# Uncle Rog & OLAF put the 70-200 f/4L IS II through it's paces



## ahsanford (Aug 1, 2018)

Looks like a winner. Impressive step forward on the 70mm end.

This, it would appear, is what a sequel to a great L lens should look like. 

https://www.lensrentals.com/blog/2018/08/mtf-tests-for-the-canon-70-200mm-f4-is-ii/

- A


----------



## Maximilian (Aug 1, 2018)

Thanks for sharing, *ahsanford .*
This seem to be a really, really great lens. 
And while I have the f/2.8 II, honestly I feel very much tempted to add this gem to my kit - not right now, but at some time when discounts and cashback makes it even more tempting.


----------



## Sharlin (Aug 1, 2018)

Those copy-to-copy variation figures all but confirm that one major driver for these lens updates is compatibility with improved, more automated manufacturing processes, which Roger mentions as well. Canon has been on fire lately regarding variance. Of course this particular lens does have a lot more going for it than just improved QA.


----------



## AlanF (Aug 1, 2018)

Sharlin said:


> Those copy-to-copy variation figures all but confirm that one major driver for these lens updates is compatibility with improved, more automated manufacturing processes, which Roger mentions as well. Canon has been on fire lately regarding variance. Of course this particular lens does have a lot more going for it than just improved QA.
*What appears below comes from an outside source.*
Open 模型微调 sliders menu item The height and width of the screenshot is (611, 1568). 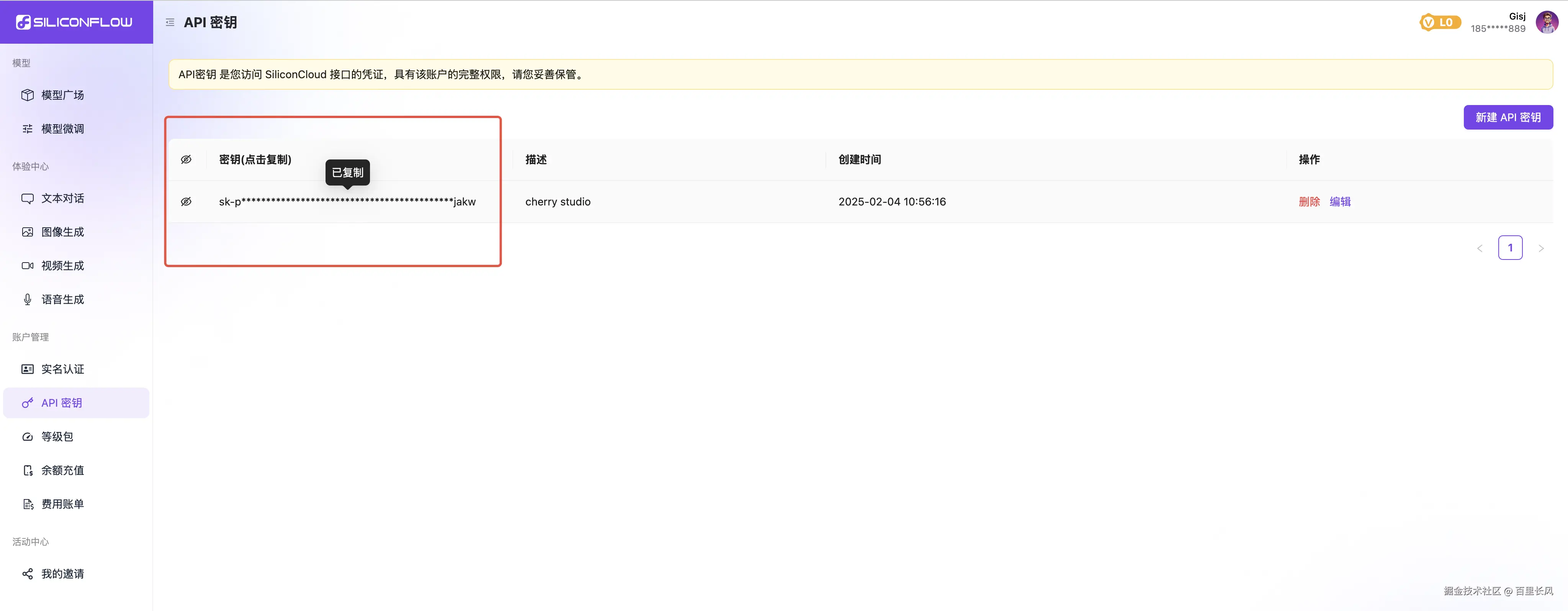pos(62,128)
Has it been on fire regarding variance? I remembered how lensrentals raved about the 100-400mm II 3 years ago - "The 100-400 has some of the highest consistency scores of any zoom lens we’ve ever tested."
https://www.lensrentals.com/blog/2015/08/canon-100-400-is-ii-mtf-and-variation-tests/

Going backwards through lensrentals blogs:
"The Canon 85mm f/1.4 L IS is a very consistent lens, both in center sharpness and side-to-side variation. The comparison graphs below shows the Canon (top left), Sigma (top right), Nikon (bottom left), and Sony GM (bottom right) 85mm lenses. The Canon has the least variation overall."
https://www.lensrentals.com/blog/2018/01/mtf-testing-the-canon-85mm-f1-4-l-is/

"The sample variation for wide-angle zooms is usually pretty significant, but the new 16-35mm f/2.8 Mk III keeps that under pretty good control."
https://www.lensrentals.com/blog/2016/10/canon-16-35mm-f2-8l-mark-iii-optical-bench-tests/

"There’s not a lot of trending with the 35mm lenses. The Canon 35mm f/1.4 and Zeiss 35mm f/2 are two of the oldest designs, yet they also have good consistency scores, but the very best consistency score comes from the newer Canon 35mm f/2."
https://www.lensrentals.com/blog/2015/07/variance-measurement-for-35mm-slr-lenses/
etc etc.


----------



## Sharlin (Aug 1, 2018)

> Has it been on fire regarding variance?

I mean, they've been on fire as in have been doing a very good job  As indeed exemplified by those quotes.


----------



## AlanF (Aug 1, 2018)

We are obviously two nations divided by a common language! But, we are clearly in complete agreement. Canon does make exceptional lenses exceptionally well.


----------